A bare-chested protest against a ban on topless sunbathing in Brazil fell flat when only a dozen women showed up.
Hundreds of photographers and male onlookers turned up on Rio de Janeiro's Ipanema beach expecting to see the 2,000 women who pledged to take their tops off at the event on Saturday morning to demand the end of the decades-old ban on topless sunbathing.
Although Brazil is famed for its scantily clad sun worshippers, organisers said that many women were probably too intimidated to join in the protest.
"It is a pity it became a media circus," organiser Ana Rios said. "What really amazes me is the number of men who came here just to see women's chests."
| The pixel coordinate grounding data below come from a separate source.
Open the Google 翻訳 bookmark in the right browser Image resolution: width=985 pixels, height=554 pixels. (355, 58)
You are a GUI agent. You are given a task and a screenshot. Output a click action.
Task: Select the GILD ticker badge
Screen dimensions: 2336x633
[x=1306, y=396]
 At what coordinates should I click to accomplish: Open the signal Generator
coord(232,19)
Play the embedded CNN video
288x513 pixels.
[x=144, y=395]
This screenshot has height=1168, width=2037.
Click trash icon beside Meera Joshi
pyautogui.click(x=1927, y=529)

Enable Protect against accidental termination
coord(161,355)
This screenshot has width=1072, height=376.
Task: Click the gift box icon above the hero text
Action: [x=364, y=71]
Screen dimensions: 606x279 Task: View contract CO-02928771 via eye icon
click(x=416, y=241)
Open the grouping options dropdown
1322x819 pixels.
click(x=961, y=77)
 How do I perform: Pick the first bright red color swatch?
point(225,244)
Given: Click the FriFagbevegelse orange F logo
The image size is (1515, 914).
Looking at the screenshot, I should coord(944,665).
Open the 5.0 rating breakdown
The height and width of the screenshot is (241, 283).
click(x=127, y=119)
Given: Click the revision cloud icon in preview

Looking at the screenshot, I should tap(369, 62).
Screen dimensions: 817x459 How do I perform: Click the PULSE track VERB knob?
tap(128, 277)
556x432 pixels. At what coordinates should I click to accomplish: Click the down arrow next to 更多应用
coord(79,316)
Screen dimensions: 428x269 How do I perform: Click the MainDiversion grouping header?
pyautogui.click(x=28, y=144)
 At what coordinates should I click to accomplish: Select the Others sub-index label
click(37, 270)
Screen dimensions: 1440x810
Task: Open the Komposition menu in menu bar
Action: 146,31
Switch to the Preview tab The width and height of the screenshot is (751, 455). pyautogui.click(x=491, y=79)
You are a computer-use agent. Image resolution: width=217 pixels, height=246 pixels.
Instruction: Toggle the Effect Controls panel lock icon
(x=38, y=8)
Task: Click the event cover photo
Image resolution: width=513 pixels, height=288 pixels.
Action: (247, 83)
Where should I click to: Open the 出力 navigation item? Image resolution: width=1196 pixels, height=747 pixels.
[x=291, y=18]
Protesters say the 1940s law, which stipulates that women who go topless can face a fine or up to a year in jail, is archaic and anachronistic.They also point out that the law is hypocritical because nudity is tolerated during the world-famous Rio carnival.
"It's a false puritanism and indicative of our macho culture that we have a law forbidding a woman [to] go topless," Olga Salon told the Associated Press news agency.
Although harsh penalties are rarely enforced, topless sunbathing is not tolerated on most Brazilian beaches.
The protest movement is aimed at raising awareness of the prejudice faced by women and was sparked when Brazilian actress Cristina Flores was threatened by local policemen with arrest during a topless photo session.
"I didn't even know it was illegal when I did it," she said.